Submitted to: Journal of American Water Works Association
Publication Type: Peer Reviewed Journal
Publication Acceptance Date: 8/6/1997
Publication Date: N/A
Citation: N/A Interpretive Summary: A major problem in the water industry is the inability to detect and remove pathogenic organisms that are not culturable by classic methods. Cryptosporidium is one such organism that can be potentially fatal for immunosuppressed persons. Chemical analysis of lipids revealed differences between species of the parasite and between infectious and noninfectious oocysts (the infective stage). These findings suggest a high probability that a single direct chemical assay can identify the species of Cryptosporidium as well as infectious stages in drinking water. In fact this chemical analysis of oocysts based on lipids can be performed with equipment already in use in water utilities. It will provide detection/identification of specific lipids and will allow for an independent determination of infectious potential of the oocysts, at least under some conditions at the required sensitivity. Further resources could allow the development of an automated system to protect drinking water from this and other non-culturable but infectious agents.

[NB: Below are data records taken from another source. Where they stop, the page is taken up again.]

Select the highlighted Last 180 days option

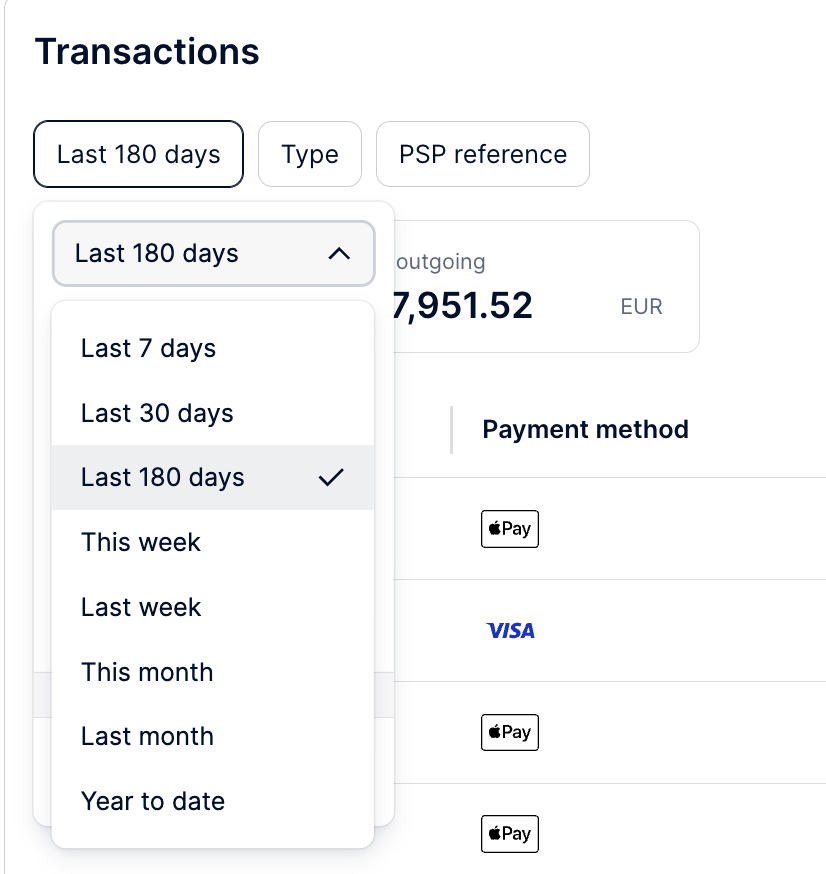click(212, 477)
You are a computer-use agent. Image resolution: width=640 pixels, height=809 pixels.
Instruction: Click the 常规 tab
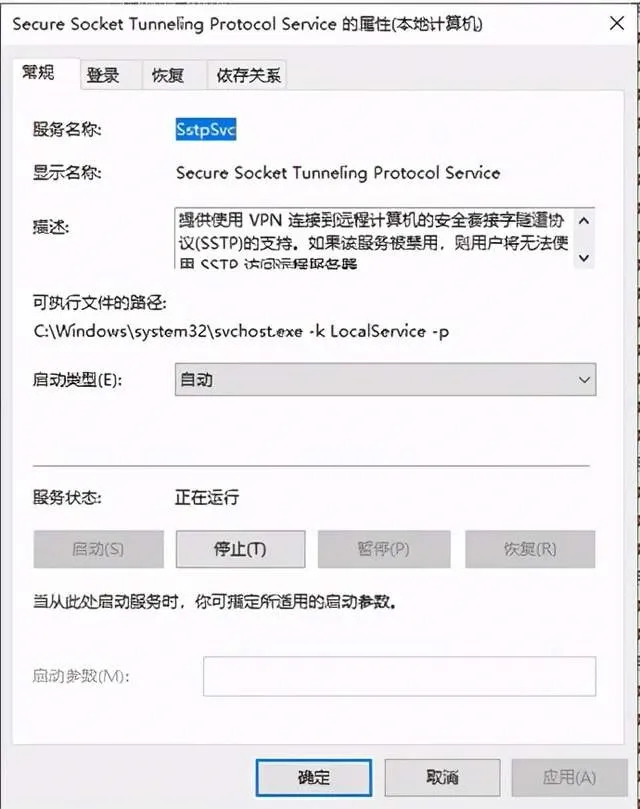click(x=45, y=73)
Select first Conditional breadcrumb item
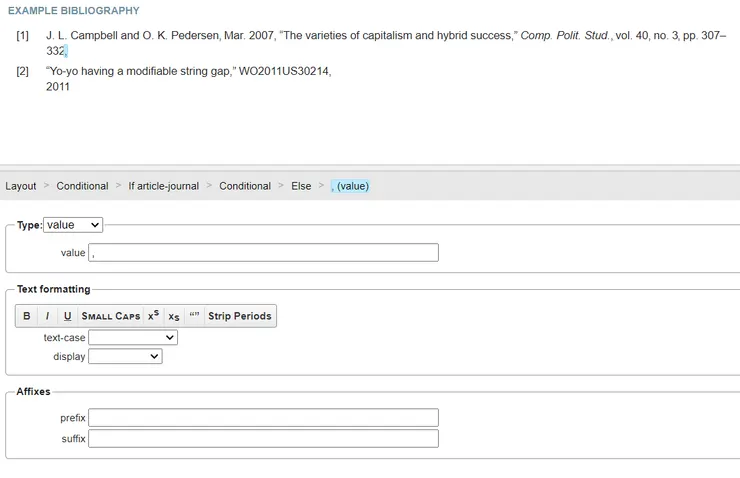Viewport: 740px width, 478px height. pyautogui.click(x=82, y=186)
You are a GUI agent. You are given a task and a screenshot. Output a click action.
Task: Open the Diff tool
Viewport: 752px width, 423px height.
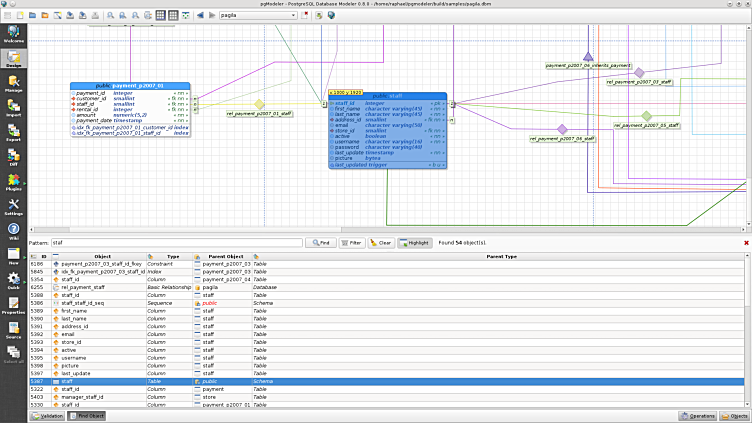(x=14, y=157)
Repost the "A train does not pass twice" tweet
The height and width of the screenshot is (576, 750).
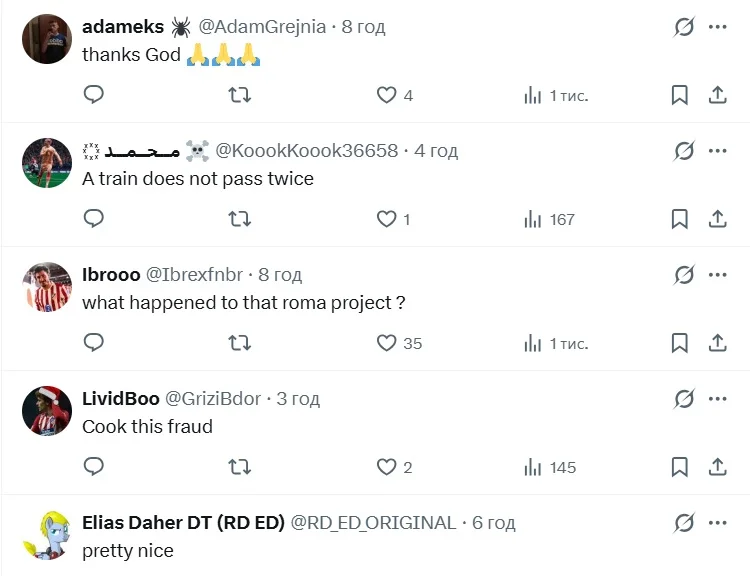pyautogui.click(x=240, y=219)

Technical Abstract: Unique signature lipid biomarkers were found in oocysts of Cryptosporidium parvum. This makes possible rapid detection and identification and potential infectivity directly from drinking water membrane filter retentates. Signature lipid analysis showed marked shifts in composition when oocysts were subjected to conditions that rendered them noninfectious for neonatal mice. Oocyst lipids were analyzed after extraction with one phase Bligh/Dwyer solvent, fractionation into neutral lipids, glycolipids, and polar lipids by silicic acid and thin layer chromatography followed by alkaline and acid methanolysis. Correlations between the lipid composition of oocysts and infectivity to neonatal BALB/c mice showed a marked shift in fatty acid patterns and a loss of 10-OH 18:0 in the PE. Marked differences in the fatty acid patterns were demonstrated between C. parvum and C. muris in the polar lipids and neutral lipids of the oocysts.